------ RAW DATA
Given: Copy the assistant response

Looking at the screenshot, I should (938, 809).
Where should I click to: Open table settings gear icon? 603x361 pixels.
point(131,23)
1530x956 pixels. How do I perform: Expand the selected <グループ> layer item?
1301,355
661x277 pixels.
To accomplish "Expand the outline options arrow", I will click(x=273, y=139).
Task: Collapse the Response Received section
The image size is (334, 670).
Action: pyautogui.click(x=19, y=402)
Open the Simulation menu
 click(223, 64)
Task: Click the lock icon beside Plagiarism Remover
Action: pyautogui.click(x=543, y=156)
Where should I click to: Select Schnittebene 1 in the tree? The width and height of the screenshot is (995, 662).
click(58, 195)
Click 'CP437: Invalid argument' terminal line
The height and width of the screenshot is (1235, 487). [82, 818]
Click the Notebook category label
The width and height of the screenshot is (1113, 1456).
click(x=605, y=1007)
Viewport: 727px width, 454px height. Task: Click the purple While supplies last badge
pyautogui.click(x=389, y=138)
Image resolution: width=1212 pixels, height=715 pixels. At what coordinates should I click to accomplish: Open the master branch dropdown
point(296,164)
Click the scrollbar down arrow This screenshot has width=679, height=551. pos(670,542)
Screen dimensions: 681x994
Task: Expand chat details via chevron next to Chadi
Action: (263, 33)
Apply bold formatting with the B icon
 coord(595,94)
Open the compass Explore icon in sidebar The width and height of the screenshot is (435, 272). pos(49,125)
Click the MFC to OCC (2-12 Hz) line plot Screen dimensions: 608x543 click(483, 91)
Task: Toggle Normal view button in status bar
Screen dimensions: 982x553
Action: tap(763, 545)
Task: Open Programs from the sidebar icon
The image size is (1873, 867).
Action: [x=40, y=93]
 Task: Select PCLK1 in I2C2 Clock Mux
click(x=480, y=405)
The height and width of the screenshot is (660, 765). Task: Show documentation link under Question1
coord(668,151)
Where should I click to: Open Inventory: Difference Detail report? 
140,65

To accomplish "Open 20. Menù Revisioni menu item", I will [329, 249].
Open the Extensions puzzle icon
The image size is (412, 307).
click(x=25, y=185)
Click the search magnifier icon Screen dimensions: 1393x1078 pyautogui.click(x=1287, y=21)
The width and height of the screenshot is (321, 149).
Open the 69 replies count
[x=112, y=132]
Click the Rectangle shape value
------------
▸ AIM
Copy verbatim the part of the records above that opens with the line containing "Open the Simulation menu" and closes with the line containing "Click the MFC", including both of those lines.

▸ RESPONSE TO THE EXERCISE
Open the Simulation menu
 click(223, 64)
Task: Click the lock icon beside Plagiarism Remover
Action: pyautogui.click(x=543, y=156)
Where should I click to: Select Schnittebene 1 in the tree? The width and height of the screenshot is (995, 662).
click(58, 195)
Click 'CP437: Invalid argument' terminal line
The height and width of the screenshot is (1235, 487). [82, 818]
Click the Notebook category label
The width and height of the screenshot is (1113, 1456).
click(x=605, y=1007)
Viewport: 727px width, 454px height. Task: Click the purple While supplies last badge
pyautogui.click(x=389, y=138)
Image resolution: width=1212 pixels, height=715 pixels. At what coordinates should I click to accomplish: Open the master branch dropdown
point(296,164)
Click the scrollbar down arrow This screenshot has width=679, height=551. pos(670,542)
Screen dimensions: 681x994
Task: Expand chat details via chevron next to Chadi
Action: (263, 33)
Apply bold formatting with the B icon
 coord(595,94)
Open the compass Explore icon in sidebar The width and height of the screenshot is (435, 272). pos(49,125)
Click the MFC to OCC (2-12 Hz) line plot Screen dimensions: 608x543 click(483, 91)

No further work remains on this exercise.